Exercise aim: Retrieve each line that contains the word "button" from the entries below.

[Collected data entries]
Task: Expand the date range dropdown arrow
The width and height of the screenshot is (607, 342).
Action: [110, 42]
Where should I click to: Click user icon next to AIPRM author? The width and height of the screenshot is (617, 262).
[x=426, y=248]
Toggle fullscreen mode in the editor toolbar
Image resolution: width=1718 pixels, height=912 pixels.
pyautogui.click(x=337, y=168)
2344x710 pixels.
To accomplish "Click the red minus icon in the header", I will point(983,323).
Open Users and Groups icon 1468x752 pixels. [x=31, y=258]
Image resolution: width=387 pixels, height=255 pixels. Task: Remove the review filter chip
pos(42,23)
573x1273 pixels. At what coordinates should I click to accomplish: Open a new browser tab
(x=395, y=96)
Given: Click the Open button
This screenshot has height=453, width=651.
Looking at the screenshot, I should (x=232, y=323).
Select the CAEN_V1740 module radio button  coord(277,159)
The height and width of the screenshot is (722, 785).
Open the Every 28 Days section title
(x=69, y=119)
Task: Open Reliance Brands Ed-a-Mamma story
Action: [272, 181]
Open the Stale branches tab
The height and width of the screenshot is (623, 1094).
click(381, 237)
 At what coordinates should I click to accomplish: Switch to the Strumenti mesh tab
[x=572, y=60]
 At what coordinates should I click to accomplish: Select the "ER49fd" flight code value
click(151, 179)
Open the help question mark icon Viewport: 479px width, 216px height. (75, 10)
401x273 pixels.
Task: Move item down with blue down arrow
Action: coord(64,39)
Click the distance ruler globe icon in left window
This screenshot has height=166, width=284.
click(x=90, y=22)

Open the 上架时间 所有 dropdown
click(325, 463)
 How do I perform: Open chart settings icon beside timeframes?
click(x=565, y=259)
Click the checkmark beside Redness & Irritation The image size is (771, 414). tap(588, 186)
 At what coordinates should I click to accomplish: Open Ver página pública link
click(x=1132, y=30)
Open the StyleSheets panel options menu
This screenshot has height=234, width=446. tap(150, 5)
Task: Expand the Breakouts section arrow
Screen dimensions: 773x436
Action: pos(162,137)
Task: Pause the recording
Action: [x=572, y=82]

Solution:
Given: Click the Open button
Select the CAEN_V1740 module radio button  coord(277,159)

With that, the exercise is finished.